RewriteCond %{HTTP_HOST} ^sub.mydomain.com$ [NC]
RewriteRule ^((?!sub).*)$ /sub/$1  [NC]

Thos works perfectly for, say, https://sub.mydomain.com/articles/ - the URL stays like this in the browser's address field and as expected the data from the location at /sub/articles/index.html are served/

However when I type in in the browser https://sub.mydomain.com/articles (note the missing slash) the URL is changed in the browser to https://sub.mydomain.com/sub/articles/ (note the duplicated sub as folder and subdomain!).

I guess this is caused by Apache's default behavior to add a slash to slashless directory requests as external redirects. The adding of the slash is OK with me, but of course I want to avoid the folder-subdomain duplication. - How can I do this?


Solution

  • Yes, this is caused by mod_dir appending a slash (with a 301 redirect) to the directory after the rewrite has occurred, exposing the internally rewritten URL/directory.

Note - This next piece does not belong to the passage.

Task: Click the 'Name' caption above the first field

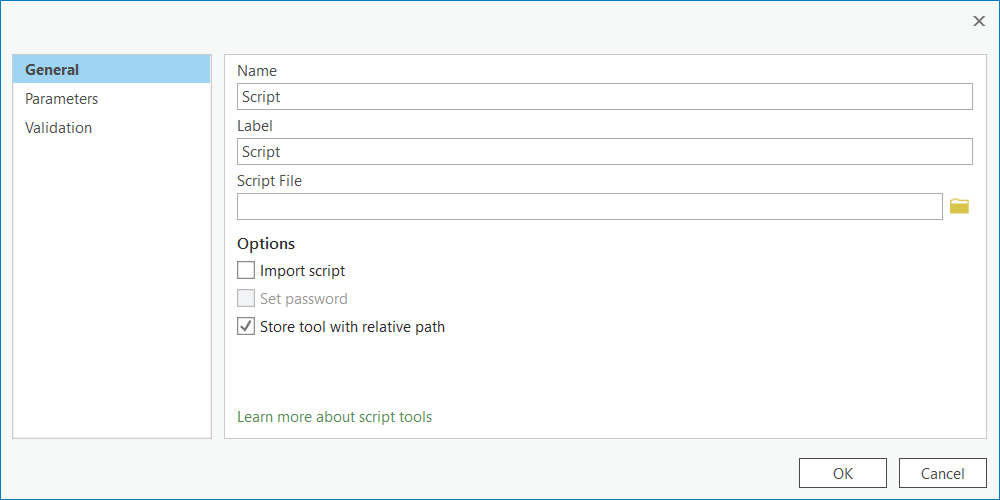Action: tap(257, 71)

    The canonical URL therefore needs to be /articles/ (with a trailing slash), not /articles. We can correct this with an external redirect before the rewrite occurs.

    (This avoids you having to disable the DirectorySlash - which would still leave you with a canonicalization / duplicate content issue.)

    For example, before the existing rewrite, test to see if the requested URL-path (that is missing a trailing slash) exists as a directory in the /sub directory and append a slash if that is the case.

    # Redirect to append trailing slash if exists as a dir inside "/sub"
    RewriteCond %{HTTP_HOST} ^sub\.mydomain\.com [NC]
    RewriteCond %{DOCUMENT_ROOT}/sub/$1 -d
    RewriteRule ^((?!sub/).*[^/])$ /$1/  [R=301,L]
    

    As an additional optimisation, you can avoid unnecessarily performing a filesystem check (which are relatively expensive) on static assets (that naturally do not end in a trailing slash) by excluding URLs that look like they have a file-extension. (This assumes you don't have physical directories that have, what looks like, a file extension, eg. /sub/somedir.xyz)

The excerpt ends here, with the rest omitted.